|
Boost : |
Subject: Re: [boost] [GSOC]SIMD Library
From: Joel Falcou (joel.falcou_at_[hidden])
Date: 2011-03-30 02:34:41
On 30/03/11 08:04, Gruenke, Matt wrote:
> My experience is mostly with MMX and integer SSE2. A useful approach I've used in the past was to create type-safe wrappers for the various intrinsics. These mostly took the form of overloaded inline functions, though I used templates whenever an immediate integer operand was required. These overloads enabled me to write higher-level templates that supported multiple vector types, even if they were sometimes machine-specific. The templates enabled optimizations of degenerate& special cases.
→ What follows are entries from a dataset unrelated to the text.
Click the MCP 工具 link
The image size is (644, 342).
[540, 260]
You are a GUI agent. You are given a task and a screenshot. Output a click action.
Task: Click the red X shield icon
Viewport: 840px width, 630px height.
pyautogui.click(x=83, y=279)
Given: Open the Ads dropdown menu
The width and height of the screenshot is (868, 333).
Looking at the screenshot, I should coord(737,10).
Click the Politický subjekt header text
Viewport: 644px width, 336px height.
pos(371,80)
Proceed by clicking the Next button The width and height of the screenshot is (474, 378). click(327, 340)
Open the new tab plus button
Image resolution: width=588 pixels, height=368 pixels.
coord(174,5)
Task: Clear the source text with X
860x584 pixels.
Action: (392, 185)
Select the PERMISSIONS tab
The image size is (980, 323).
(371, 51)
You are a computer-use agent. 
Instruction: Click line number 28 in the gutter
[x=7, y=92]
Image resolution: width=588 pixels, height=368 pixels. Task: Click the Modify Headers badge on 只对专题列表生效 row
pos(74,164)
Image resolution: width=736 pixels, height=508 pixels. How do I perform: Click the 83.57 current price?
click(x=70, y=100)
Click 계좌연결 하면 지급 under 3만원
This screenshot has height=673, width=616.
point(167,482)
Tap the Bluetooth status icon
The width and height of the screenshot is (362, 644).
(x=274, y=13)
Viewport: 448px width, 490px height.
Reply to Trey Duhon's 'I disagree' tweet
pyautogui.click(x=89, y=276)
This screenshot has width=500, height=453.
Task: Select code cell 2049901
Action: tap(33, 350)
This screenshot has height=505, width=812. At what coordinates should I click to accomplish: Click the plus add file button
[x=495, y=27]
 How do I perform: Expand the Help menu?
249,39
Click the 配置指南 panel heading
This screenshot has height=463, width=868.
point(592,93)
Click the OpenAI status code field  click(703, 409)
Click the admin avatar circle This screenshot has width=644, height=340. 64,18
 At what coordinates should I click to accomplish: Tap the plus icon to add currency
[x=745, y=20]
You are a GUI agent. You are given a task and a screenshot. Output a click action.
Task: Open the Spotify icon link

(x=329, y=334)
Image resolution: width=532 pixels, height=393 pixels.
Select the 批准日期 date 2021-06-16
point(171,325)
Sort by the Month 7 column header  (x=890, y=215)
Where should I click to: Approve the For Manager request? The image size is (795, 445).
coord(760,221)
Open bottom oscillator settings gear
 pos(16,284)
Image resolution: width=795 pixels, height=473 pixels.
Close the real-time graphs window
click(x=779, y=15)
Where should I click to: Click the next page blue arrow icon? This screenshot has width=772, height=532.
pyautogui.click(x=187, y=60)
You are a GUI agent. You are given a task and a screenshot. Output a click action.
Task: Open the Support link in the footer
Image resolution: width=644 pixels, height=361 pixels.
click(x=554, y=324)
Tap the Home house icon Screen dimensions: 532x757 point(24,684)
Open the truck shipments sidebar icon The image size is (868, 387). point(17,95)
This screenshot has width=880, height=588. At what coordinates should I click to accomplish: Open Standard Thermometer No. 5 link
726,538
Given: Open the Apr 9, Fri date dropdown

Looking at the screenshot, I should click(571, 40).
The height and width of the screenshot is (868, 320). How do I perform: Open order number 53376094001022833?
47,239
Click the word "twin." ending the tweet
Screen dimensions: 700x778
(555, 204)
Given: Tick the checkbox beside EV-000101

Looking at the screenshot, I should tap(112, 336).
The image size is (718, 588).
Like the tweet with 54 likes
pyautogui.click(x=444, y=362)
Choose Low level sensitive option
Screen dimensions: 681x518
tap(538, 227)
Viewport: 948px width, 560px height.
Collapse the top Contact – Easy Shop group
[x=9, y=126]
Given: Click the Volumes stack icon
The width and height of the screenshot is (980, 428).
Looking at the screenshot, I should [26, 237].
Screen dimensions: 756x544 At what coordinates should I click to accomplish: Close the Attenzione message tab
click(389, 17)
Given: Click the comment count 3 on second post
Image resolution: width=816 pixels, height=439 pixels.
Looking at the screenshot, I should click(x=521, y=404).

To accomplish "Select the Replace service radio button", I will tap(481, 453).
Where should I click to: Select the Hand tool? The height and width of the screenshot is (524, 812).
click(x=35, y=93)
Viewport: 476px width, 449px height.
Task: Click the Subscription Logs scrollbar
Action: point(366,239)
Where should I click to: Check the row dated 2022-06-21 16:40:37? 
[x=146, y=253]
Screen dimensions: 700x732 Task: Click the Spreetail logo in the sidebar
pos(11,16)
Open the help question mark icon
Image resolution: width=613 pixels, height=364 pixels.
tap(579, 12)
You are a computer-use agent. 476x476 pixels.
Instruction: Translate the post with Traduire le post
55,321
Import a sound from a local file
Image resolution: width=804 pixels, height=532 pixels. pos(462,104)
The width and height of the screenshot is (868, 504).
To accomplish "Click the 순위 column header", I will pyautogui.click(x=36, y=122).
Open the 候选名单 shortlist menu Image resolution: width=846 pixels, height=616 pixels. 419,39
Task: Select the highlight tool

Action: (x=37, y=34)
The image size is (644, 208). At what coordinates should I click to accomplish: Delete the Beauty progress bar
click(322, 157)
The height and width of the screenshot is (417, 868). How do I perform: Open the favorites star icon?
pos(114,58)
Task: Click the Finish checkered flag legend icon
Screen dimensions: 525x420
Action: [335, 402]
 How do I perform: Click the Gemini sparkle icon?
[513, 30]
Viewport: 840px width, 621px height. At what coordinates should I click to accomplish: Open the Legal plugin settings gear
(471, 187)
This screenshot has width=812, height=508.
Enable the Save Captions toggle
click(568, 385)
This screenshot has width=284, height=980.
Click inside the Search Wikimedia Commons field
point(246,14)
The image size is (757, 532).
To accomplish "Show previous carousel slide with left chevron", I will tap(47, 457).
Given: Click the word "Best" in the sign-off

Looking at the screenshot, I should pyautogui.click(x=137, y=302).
> Even though this isn't as sophisticated as what proto can do, I think it will be useful to have a fall-back for cases where there are either specialized instructions that aren't easily expressible as expressions or other cases where it's difficult to get proto to generate the instruction sequence you want. Besides type-safety, the wrappers make the code much more readable than using the native intrinsics.
we provide a native<Type,Extension> POD class not using proto for such
low level need. It is what makes the pack proto terminal data.
So basically, you dont want to think of extension then use pack, need a
precise low level stuff done, use native.
Basically on an Ix86 machine, pack<float> wraps a native<float,tag::sse_>.
> A few functions and templates implemented idioms and tricks for doing common tasks, like loading a vector with
> zeros (hint: xor anything with itself)
except on altivec where vec_splatu8(0) is faster :p
> template< typename V> V zero(); // generates a vector of 0's
> template< typename V> V full_mask(); // sets all bits to 1
we have constant generator for this and untyped proto-based constant
placeholders so :
pack<float> p(1,2,3,4), q = p * pi_;
does what you think it does :p
> template< int i, typename V> T get_element( V );
> template< int i, typename V> V set_element( V, T );
get_element is operator[] on pack and native. How do you do set_element,
every solution i found was either an UB or slow. By looking at your
prototype I guess you replicate V and change the element in a memory
buffer ? We ended up enforcing the fact SIMD vector are immutable at the
elementwise level. SSE4.x provides a extract/insert function we're
providing as a free function IIRC.
> template< int i, int j, ...> V shuffle( V ); // rearranges the elements in V.
we have that but we still ponder if it should be p.shuffle(mask) or
mapped over fusion::nview or somethign fancy like p.xzyw()
Note than on SSE2, shuffle is not permute and is not provided for all types.
The real powerful function is Altivec permute but it is harder to find a
proper abstraction of it.
> template< int n, typename T> V load( T * ); // loads n lowest elements of T[]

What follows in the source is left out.